**Dataset records:**
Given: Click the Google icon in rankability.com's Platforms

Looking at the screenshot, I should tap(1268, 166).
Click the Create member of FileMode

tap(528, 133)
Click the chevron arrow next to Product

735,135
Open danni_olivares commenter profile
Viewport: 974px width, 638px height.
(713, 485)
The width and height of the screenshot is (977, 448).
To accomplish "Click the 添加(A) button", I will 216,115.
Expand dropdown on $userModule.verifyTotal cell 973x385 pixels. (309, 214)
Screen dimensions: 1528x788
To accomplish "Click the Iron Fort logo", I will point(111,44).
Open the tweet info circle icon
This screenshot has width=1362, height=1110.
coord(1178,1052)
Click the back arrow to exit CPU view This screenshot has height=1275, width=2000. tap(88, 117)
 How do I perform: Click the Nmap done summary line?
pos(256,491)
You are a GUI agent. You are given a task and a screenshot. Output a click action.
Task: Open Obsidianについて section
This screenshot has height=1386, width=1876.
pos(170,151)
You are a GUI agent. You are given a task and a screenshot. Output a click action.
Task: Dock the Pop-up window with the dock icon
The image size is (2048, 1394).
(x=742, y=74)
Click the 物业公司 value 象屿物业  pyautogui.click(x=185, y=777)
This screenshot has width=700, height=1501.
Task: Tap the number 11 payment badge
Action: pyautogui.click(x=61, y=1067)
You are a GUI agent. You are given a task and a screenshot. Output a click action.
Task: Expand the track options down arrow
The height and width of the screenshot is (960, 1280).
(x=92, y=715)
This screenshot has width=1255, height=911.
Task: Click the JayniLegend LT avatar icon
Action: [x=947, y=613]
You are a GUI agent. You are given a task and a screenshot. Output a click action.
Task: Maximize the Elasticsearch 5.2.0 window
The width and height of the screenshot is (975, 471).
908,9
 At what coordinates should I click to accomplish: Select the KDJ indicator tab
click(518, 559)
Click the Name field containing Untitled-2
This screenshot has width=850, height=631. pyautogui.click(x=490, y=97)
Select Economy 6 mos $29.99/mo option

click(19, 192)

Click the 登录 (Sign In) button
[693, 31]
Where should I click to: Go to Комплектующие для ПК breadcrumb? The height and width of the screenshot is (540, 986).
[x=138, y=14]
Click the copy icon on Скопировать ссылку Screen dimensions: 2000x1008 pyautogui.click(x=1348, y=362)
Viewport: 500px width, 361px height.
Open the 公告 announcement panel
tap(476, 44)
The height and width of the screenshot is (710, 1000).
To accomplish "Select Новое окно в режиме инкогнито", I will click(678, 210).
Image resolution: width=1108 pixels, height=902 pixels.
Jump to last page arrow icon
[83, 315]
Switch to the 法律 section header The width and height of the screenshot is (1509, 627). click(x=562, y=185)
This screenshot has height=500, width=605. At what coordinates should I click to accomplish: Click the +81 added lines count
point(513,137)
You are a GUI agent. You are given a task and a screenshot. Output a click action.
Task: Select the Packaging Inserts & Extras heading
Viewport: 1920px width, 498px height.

**Written exercise:** Copy every line from the one containing "Open danni_olivares commenter profile" down to the one containing "Expand dropdown on", requests included, and scale each coordinate in the answers by 1.85, rounding to whole numbers with halves going up. Leave all other numbers unchanged.

**Task response:**
Open danni_olivares commenter profile
Viewport: 974px width, 638px height.
(1319, 897)
The width and height of the screenshot is (977, 448).
To accomplish "Click the 添加(A) button", I will 400,213.
Expand dropdown on $userModule.verifyTotal cell 973x385 pixels. (572, 396)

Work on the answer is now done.